* [Task objective]
For the material below, return exactly the lines starting at the line containing "6pcs/Set Stainless Steel" and ending at the line containing "Secure Payment Method (282, 2196)", both ends included, and no others.

-- Supplied data follows --

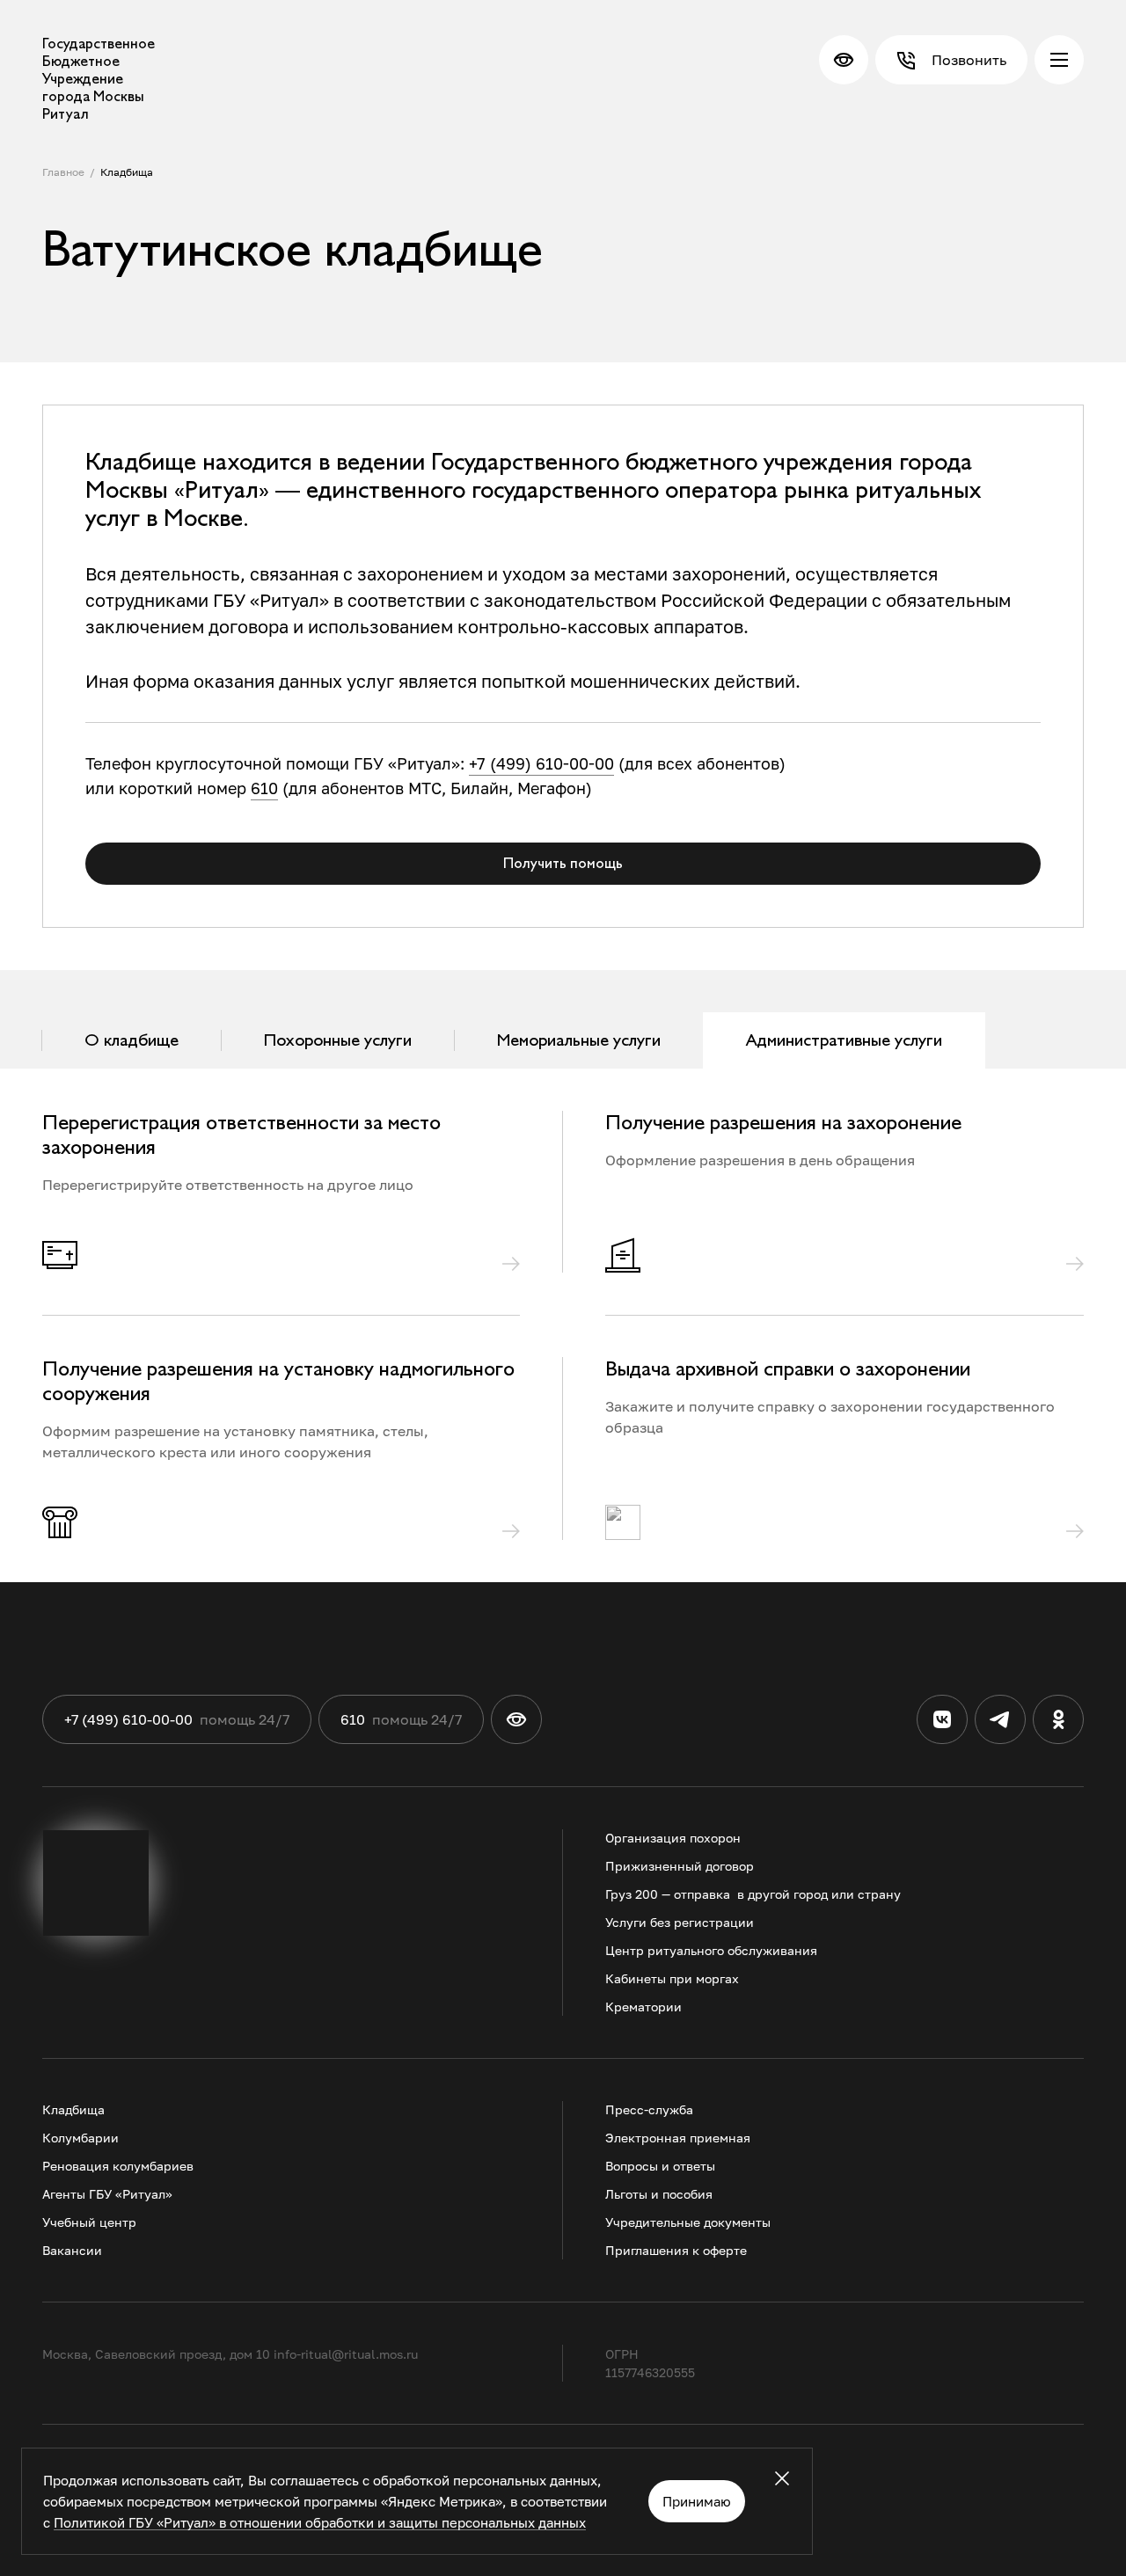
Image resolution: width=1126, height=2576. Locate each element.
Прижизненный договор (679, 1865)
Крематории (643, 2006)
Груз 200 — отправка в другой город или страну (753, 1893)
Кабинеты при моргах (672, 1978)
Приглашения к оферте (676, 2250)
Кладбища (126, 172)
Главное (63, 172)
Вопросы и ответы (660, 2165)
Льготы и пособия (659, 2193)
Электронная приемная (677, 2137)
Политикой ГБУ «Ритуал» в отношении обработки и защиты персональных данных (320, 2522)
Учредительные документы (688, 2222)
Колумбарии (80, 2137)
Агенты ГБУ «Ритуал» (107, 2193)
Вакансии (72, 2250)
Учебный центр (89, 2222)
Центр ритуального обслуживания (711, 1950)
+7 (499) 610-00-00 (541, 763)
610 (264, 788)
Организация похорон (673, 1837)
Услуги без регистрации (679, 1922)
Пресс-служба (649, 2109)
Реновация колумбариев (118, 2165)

-- Supplied data concluded --
-- Supplied data follows --

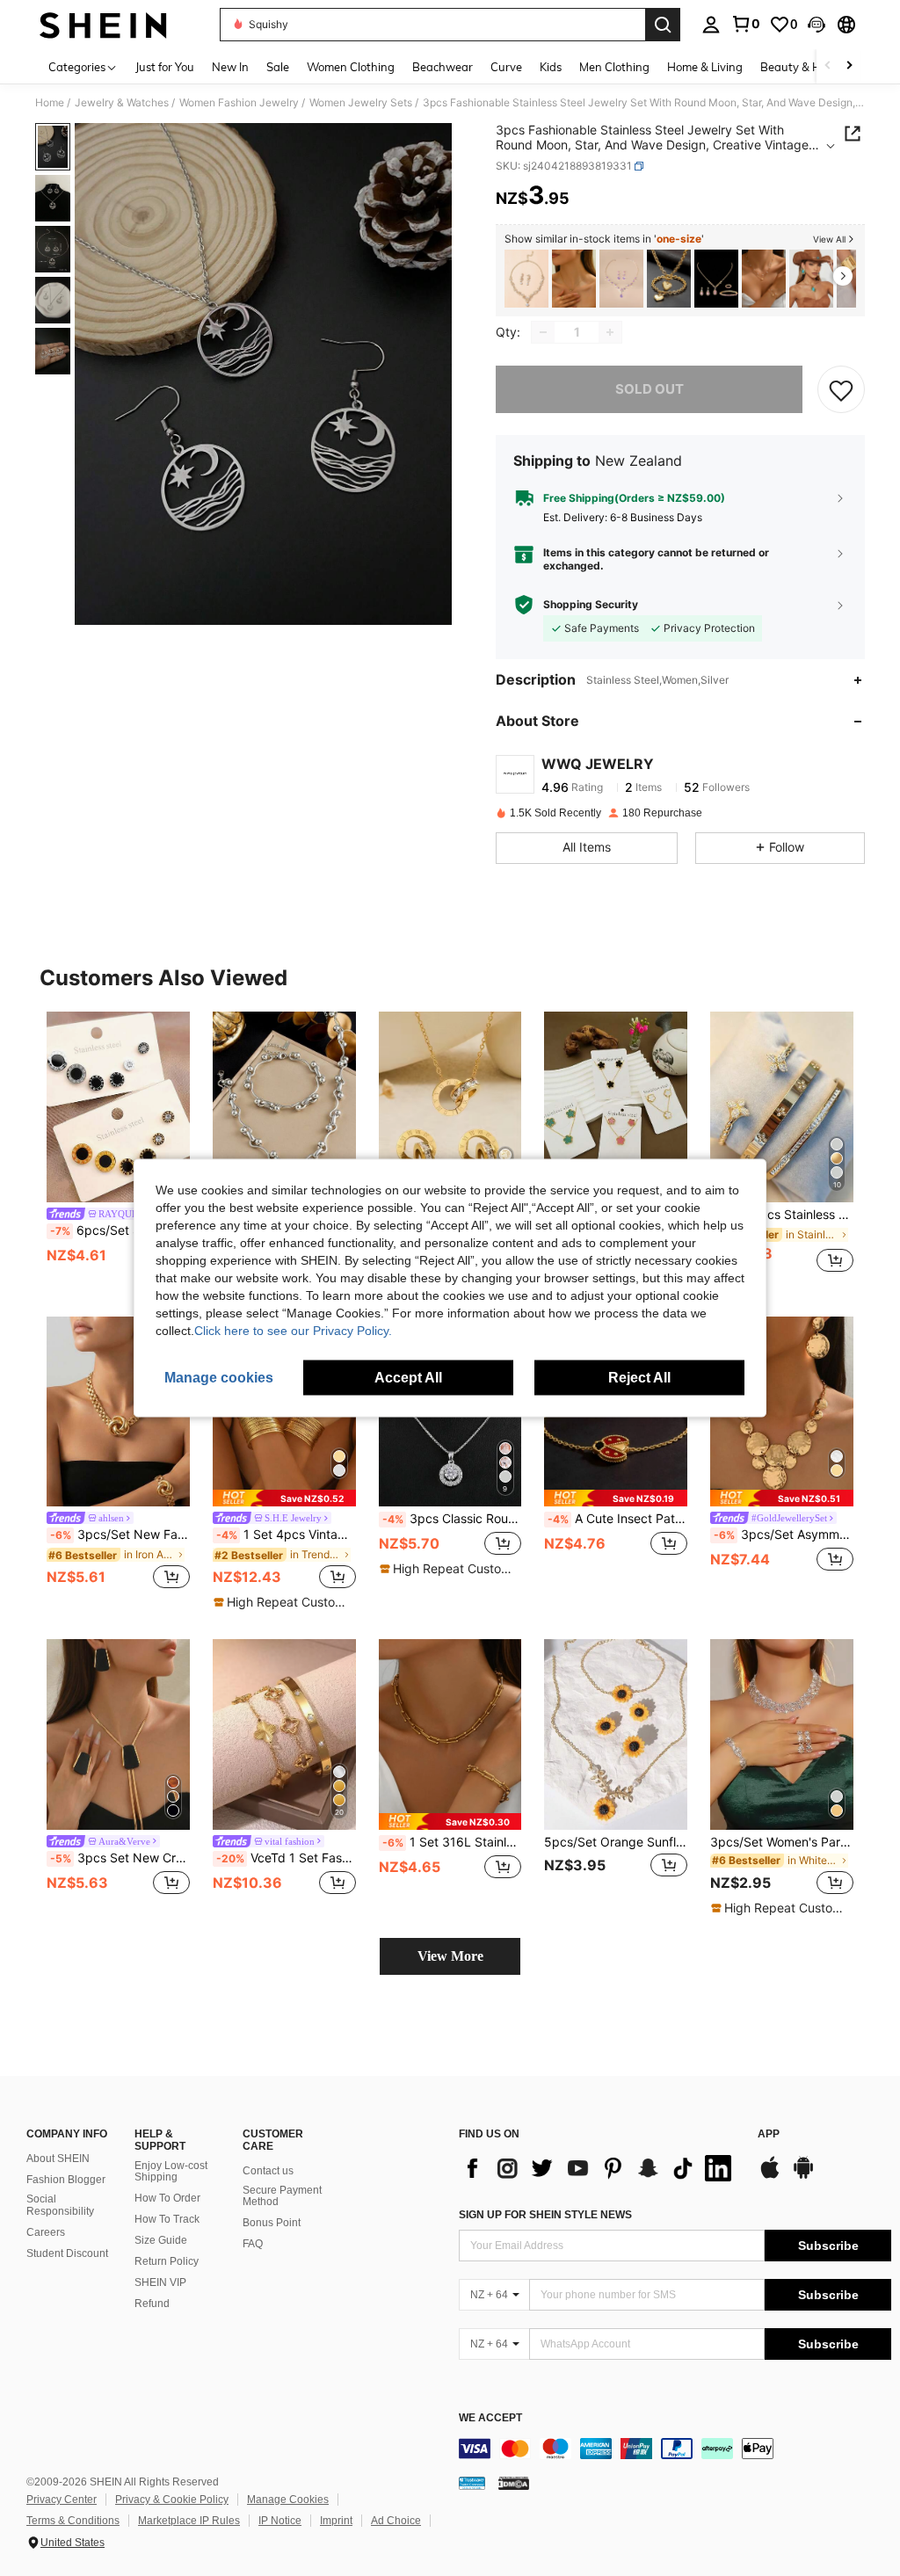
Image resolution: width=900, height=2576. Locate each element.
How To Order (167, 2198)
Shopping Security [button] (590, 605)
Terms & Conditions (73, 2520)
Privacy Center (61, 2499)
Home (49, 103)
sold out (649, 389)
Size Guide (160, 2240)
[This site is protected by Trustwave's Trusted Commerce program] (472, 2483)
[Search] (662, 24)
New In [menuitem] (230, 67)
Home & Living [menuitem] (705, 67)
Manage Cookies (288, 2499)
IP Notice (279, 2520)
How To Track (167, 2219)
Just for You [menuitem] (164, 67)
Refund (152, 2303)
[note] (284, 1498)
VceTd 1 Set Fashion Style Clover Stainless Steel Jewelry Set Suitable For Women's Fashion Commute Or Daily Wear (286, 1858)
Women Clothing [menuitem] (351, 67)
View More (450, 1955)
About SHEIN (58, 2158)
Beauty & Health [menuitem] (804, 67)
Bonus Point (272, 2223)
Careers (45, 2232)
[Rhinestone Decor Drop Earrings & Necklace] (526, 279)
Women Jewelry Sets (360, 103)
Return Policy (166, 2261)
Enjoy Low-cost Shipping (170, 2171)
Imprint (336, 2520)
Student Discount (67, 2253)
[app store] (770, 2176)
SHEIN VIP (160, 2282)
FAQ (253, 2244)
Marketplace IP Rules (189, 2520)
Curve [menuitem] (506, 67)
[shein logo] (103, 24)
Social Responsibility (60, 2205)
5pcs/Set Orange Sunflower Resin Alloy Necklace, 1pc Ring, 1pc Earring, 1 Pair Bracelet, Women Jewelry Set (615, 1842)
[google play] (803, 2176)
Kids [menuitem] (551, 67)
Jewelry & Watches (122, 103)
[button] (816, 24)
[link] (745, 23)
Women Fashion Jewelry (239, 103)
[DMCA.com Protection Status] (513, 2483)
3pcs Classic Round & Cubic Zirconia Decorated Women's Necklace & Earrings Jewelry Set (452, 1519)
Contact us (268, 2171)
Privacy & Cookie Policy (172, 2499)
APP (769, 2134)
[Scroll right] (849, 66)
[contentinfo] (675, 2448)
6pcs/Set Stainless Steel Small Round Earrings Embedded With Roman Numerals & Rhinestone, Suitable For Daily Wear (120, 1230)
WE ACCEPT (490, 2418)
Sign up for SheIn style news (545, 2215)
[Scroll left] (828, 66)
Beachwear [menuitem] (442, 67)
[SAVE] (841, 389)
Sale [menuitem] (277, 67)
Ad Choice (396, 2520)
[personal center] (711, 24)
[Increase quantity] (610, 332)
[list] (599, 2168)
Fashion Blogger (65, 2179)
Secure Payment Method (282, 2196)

-- Supplied data concluded --

* [Response box]
6pcs/Set Stainless Steel Small Round Earrings Embedded With Roman Numerals & Rhinestone, Suitable For Daily Wear (120, 1230)
WE ACCEPT (490, 2418)
Sign up for SheIn style news (545, 2215)
[Scroll left] (828, 66)
Beachwear [menuitem] (442, 67)
[SAVE] (841, 389)
Sale [menuitem] (277, 67)
Ad Choice (396, 2520)
[personal center] (711, 24)
[Increase quantity] (610, 332)
[list] (599, 2168)
Fashion Blogger (65, 2179)
Secure Payment Method (282, 2196)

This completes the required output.